::: Textauszug :::

Um die Geheimnisse alter Gemälde zu lüften, fahren Restauratoren inzwischen ein wachsendes Arsenal an Untersuchungsmethoden auf. Schon das Betrachten mit bloßem Auge kann Pinselstriche sichtbar machen, die auf mögliche Übermalungen hindeuten. Stereomikroskope erlauben einen dreidimensionalen Blick mit bis zu 90-facher Vergrößerung. Röntgen-, Infrarot- oder auch UV-Strahlen dringen unterschiedlich tief in die Bildoberfläche ein und fördern so Malgründe oder Unterzeichnungslinien zutage.
Bass erstaunt waren die Kunsttechnologen im Kölner Wallraf-Richartz-Museum, als sie August Renoirs (1841 - 1919) impressionistisches Gemälde "Das Paar" einer Röntgenuntersuchung unterzogen. Das um 1868 auf Leinwand gemalte Ölbild zeigt heute einen Mann und eine Frau, die einander zugewandt im Park stehen. "Wir dachten, wir hätten den falschen Film aus der Entwicklerflüssigkeit zogen", erinnert sich Iris Schaefer. Zum Vorschein kamen zwei Frauen, die sich im Park gegenübersitzen, ein völlig anderes Bild. "Da denkt man schon mal: Ooops!", fügt Schaefer hinzu.
Die Chemie der Farben
Für noch größeres Erstaunen sorgt allenthalben die Makro-Röntgenfluoreszenzanalyse, kurz MA-XRF. Was so kryptisch klingt, ist eine ausgefeilte Untersuchungsmethode, die es erlaubt, unter die Oberfläche von Objekten zu schauen, ohne Zerstörungen anzurichten. Sie lässt die chemische Zusammensetzung von Farben erkennen und macht den Malprozess nachvollziehbar. Im Rahmen eines großen Forschungsprojekts hat das Frankfurter Städel Museum bereits 2016 Teile des Altenberger Altars mit Hilfe des "Elemente-Mappings" durchleuchtet.
Seit Frühjahr 2021 liegt mit Rembrandts "Die Blendung Simsons" eines der Hauptwerke des Museums unter dem Scanner. Schon seit Jahrzehnten werden Rembrandts Werke nicht nur kunsthistorisch, sondern auch gemäldetechnologisch erforscht - wie zuletzt in der aufsehenerregenden "Operation Nachtwache" im Amsterdamer Rijksmuseum. Experten durchleuchteten Rembrandts Meisterwerk vor der Restaurierung. Anschließend konnte das Bild - das die Besitzer zu Rembrandts Zeiten mit der Schere verkleinert hatten, damit es zwischen zwei Türen passte - rekonstruiert und die fehlenden Stücke wieder angefügt werden.

:::

Arbeitsauftrag: Geben Sie die Passage aus dem Textauszug zur Untersuchung alter Gemälde unverändert aus, beginnend bei „Um die Geheimnisse“ und endend bei „oder Unterzeichnungslinien zutage.“.

::: Vorliegende Datensätze :::

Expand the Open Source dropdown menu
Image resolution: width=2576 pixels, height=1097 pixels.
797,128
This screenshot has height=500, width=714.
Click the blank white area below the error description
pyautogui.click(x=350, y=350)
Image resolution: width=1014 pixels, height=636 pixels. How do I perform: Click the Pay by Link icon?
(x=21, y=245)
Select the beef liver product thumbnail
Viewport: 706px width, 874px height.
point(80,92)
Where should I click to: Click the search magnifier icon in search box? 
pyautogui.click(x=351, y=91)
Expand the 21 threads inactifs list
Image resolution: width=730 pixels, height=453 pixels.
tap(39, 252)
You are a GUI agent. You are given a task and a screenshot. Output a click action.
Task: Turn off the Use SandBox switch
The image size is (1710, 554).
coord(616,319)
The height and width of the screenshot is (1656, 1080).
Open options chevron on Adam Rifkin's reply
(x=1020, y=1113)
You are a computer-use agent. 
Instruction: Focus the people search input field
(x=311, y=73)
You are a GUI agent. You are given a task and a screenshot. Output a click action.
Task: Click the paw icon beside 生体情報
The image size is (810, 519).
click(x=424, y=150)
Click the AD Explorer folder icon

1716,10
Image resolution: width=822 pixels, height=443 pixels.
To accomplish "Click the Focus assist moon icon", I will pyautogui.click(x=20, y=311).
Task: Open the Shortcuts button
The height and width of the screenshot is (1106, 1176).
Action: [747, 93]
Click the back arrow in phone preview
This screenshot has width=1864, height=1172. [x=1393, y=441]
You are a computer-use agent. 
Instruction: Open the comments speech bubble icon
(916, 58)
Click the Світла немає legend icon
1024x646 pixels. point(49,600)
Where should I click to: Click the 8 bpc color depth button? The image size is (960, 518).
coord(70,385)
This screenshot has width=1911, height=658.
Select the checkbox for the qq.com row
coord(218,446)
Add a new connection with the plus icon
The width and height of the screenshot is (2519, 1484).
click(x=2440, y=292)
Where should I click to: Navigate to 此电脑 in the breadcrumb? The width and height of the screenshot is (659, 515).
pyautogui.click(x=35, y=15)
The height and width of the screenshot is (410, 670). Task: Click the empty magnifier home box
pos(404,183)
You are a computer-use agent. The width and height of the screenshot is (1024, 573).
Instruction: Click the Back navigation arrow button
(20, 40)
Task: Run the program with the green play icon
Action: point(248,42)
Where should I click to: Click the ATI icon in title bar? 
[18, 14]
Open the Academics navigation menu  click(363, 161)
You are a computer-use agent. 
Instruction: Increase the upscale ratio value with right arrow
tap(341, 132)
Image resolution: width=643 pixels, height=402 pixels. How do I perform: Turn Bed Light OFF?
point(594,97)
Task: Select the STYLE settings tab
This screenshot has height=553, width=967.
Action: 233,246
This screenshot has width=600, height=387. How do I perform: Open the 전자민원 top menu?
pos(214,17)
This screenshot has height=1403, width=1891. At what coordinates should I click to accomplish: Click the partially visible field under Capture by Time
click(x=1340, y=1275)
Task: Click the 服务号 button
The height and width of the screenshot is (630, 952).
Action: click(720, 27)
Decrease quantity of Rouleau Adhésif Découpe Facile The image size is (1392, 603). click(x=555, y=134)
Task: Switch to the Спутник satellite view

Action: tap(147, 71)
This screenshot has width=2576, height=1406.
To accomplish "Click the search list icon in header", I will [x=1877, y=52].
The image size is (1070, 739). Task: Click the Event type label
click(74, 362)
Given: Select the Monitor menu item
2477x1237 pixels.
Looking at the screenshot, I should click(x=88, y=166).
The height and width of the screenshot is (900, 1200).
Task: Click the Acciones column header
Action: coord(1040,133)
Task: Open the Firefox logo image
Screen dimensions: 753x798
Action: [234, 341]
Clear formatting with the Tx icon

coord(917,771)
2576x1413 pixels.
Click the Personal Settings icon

:::

Endergebnis:
Um die Geheimnisse alter Gemälde zu lüften, fahren Restauratoren inzwischen ein wachsendes Arsenal an Untersuchungsmethoden auf. Schon das Betrachten mit bloßem Auge kann Pinselstriche sichtbar machen, die auf mögliche Übermalungen hindeuten. Stereomikroskope erlauben einen dreidimensionalen Blick mit bis zu 90-facher Vergrößerung. Röntgen-, Infrarot- oder auch UV-Strahlen dringen unterschiedlich tief in die Bildoberfläche ein und fördern so Malgründe oder Unterzeichnungslinien zutage.